HANGING LEG RAISE
ハンギングレッグレイズ
体幹(腹直筋)
難易度:中級
🤸 自重
ハンギングレッグレイズは、こう動かす
効く場所:腹直筋(あわせて働く:前腕筋群・腹斜筋)
動かす範囲:脚が真下に戻るまで 〜 骨盤が丸まるまで
外せない点:
- 揺れを止めてから始める
- 骨盤から動かす
- 肩をすくめない
やり方
揺れを止めてから始める:ぶら下がったら体が止まるまで待ちます。揺れたまま始めると、その勢いで脚が上がってしまいます。
骨盤から動かす:脚を上げたあと、骨盤を後ろへ丸めるところまで続けます。ここを省くと、股関節を曲げる筋肉が中心になります。
肩をすくめない:ぶら下がる前に肩を下げます。すくんだままだと首と肩に負担が集まります。
下ろすときも力を抜かず、揺れが出ない速さで戻します。
脚が上がらず腰だけ丸まるなら、膝を曲げた形(ハンギングニーレイズ)に落としてください。骨盤を丸める動きを先に覚えられます。
ハンギングレッグレイズとは
バーにぶら下がり、脚をそろえたまま持ち上げて下ろす。これがハンギングレッグレイズです。腹直筋が主役で、ぶら下がり続けるための握力と前腕も働きます。
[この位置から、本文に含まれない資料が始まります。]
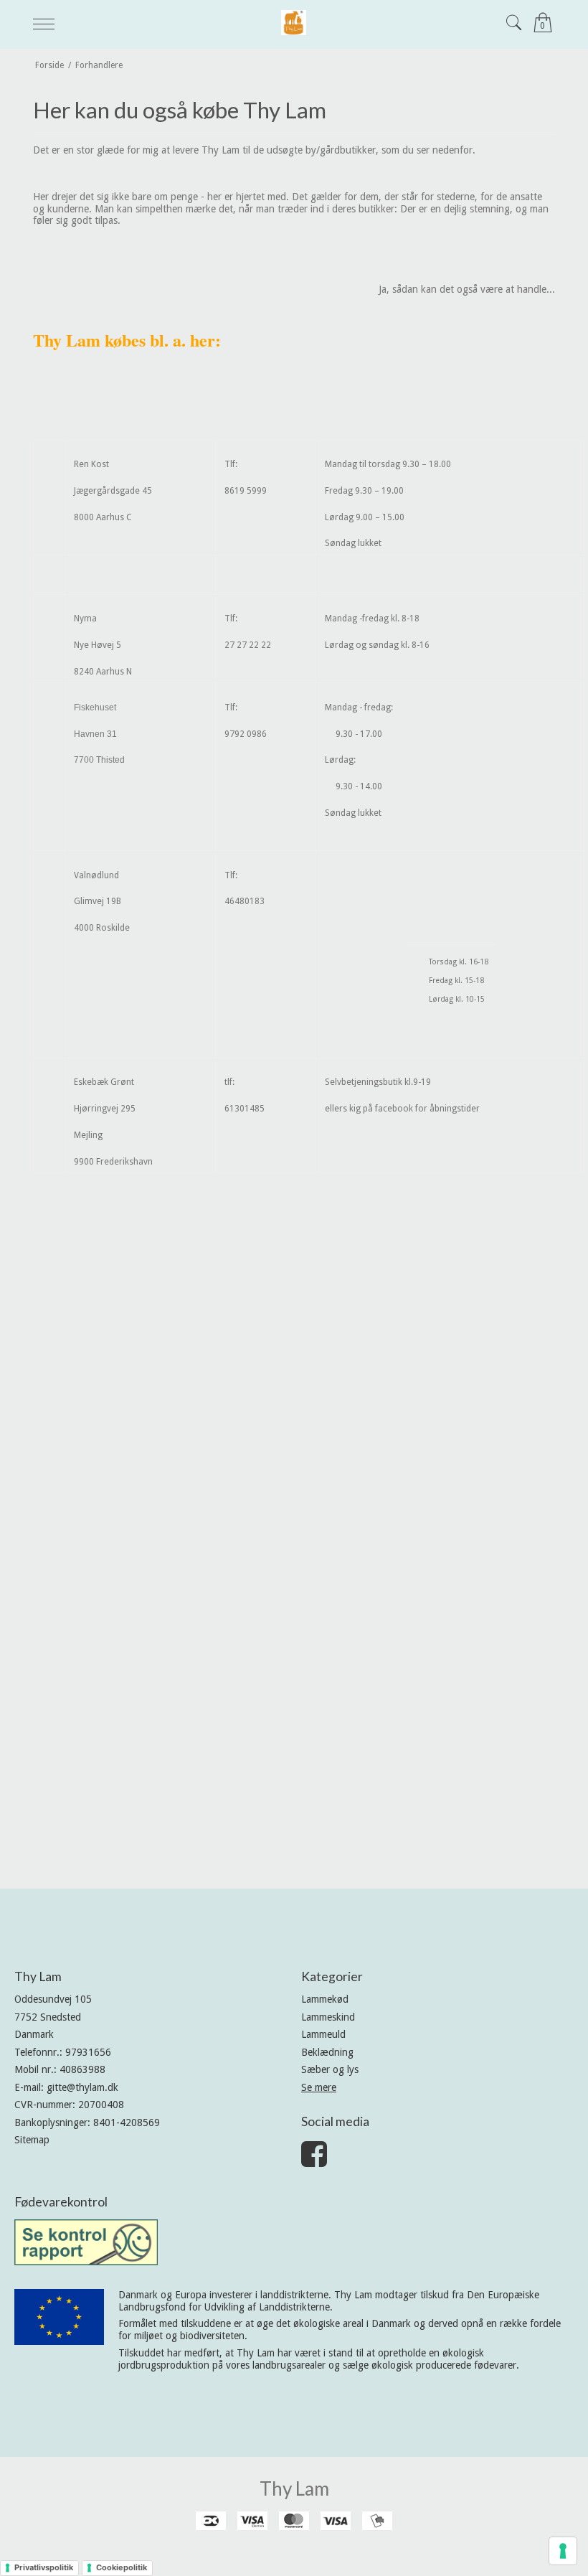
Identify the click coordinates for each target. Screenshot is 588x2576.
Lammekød (324, 1999)
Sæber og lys (330, 2069)
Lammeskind (328, 2017)
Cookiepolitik (121, 2567)
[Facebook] (314, 2161)
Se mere (318, 2087)
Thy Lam (294, 2488)
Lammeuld (323, 2034)
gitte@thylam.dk (82, 2087)
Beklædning (327, 2052)
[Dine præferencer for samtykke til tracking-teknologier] (563, 2551)
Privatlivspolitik (43, 2567)
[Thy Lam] (294, 22)
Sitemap (31, 2139)
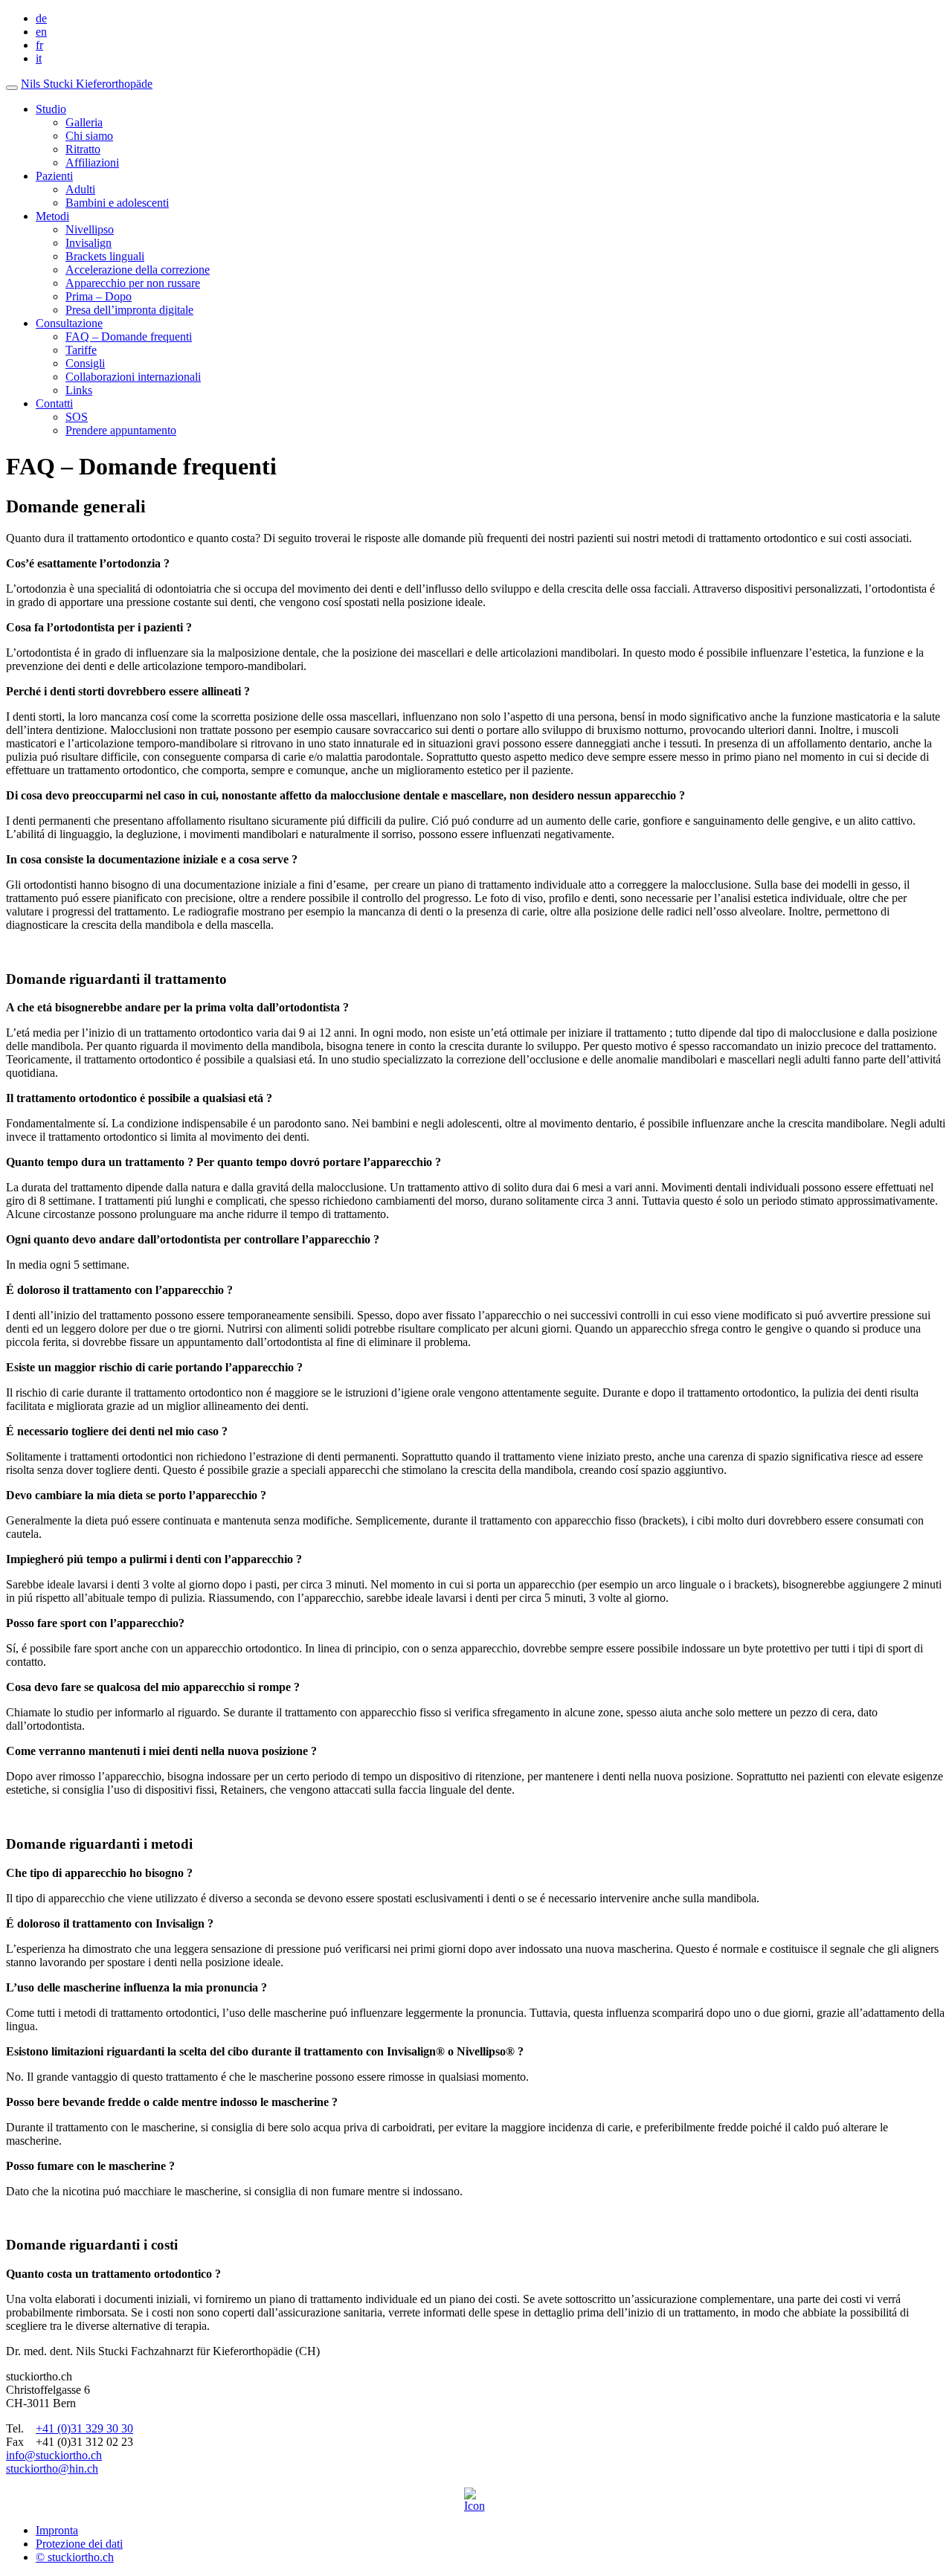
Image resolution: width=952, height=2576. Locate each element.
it (39, 58)
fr (39, 45)
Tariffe (81, 350)
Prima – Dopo (98, 296)
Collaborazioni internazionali (133, 376)
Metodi (52, 216)
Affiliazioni (92, 162)
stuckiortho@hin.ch (52, 2468)
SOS (76, 416)
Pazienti (54, 176)
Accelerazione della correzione (137, 269)
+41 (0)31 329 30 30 (84, 2428)
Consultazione (69, 323)
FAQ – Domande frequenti (128, 336)
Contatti (54, 403)
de (41, 18)
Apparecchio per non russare (132, 283)
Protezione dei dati (79, 2543)
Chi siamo (89, 135)
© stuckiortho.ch (75, 2557)
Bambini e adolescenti (117, 202)
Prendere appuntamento (120, 430)
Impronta (57, 2530)
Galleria (84, 122)
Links (78, 390)
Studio (51, 109)
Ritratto (82, 149)
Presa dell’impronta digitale (129, 309)
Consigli (85, 363)
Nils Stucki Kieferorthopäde (86, 83)
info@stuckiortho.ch (54, 2455)
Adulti (80, 189)
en (41, 31)
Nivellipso (89, 229)
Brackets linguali (104, 256)
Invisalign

床で行うレッグレイズと違い、腰を床に預けられません。体を吊った状態で骨盤を動かすため、腹の種目としては強度が高い部類に入ります。
上げる高さより、上げ方で効き方が変わります。脚を振り上げるだけでも股関節を曲げる筋肉は働きますが、骨盤を後ろへ丸める動きを足すと腹直筋の担当が増えます。
長所・短所
この種目ならではの強み
- 自重の腹筋種目では最も強度が高い:脚全体の重さを大きな範囲で扱う。床で行うレッグレイズより強い刺激が入る。
- 床に寝る形とは別の姿勢で行える:ぶら下がった姿勢になる。床で腰を押しつける感覚がつかめない人の選択肢になる。
- 握力と体幹が同時に鍛えられる:バーを保持し続けるので、前腕にも最後まで負荷が残る。
弱みと、その付き合い方
- 握力が先に切れてしまう:腹筋に余力があっても、ぶら下がっていられずセットが終わる。
こう付き合う:ストラップを使うかキャプテンズチェアレッグレイズへ。 - 反動で振り子のように振れやすい:体が揺れたまま行うと腹筋の関与が減り、勢いで脚が上がる。揺れを止めてから始める。
- 懸垂バーのある環境が要る:ぶら下がれる高さのバーが必要。無い日は床で行うレッグレイズから。
ひとことで:揺れを止めてから始める。握力が切れたら終わり。
よくある質問
- 体が前後に揺れてしまいます。
- 反動で上げています。一度完全に止まってから始め、下ろす動作を2〜3秒かけてください。それでも揺れるなら膝を曲げた形に落とします。
- 握力が先に限界になります。
- この種目では珍しくありません。ストラップを使うと腹まで到達できます。握力も鍛えたいなら、使わないセットを残してください。
- 床でやるレッグレイズとどう違いますか?
- 床では腰を床に預けられるので、骨盤が固定されます。ぶら下がると支えがないため、体を止める仕事が加わります。負荷は上がりますが、揺れを止められないうちは床の形のほうが腹に届きます。
- 何回・何セットが目安ですか?
- 揺れずにできる範囲で6〜12回を3セット。回数より、骨盤が丸まっているかを基準にしてください。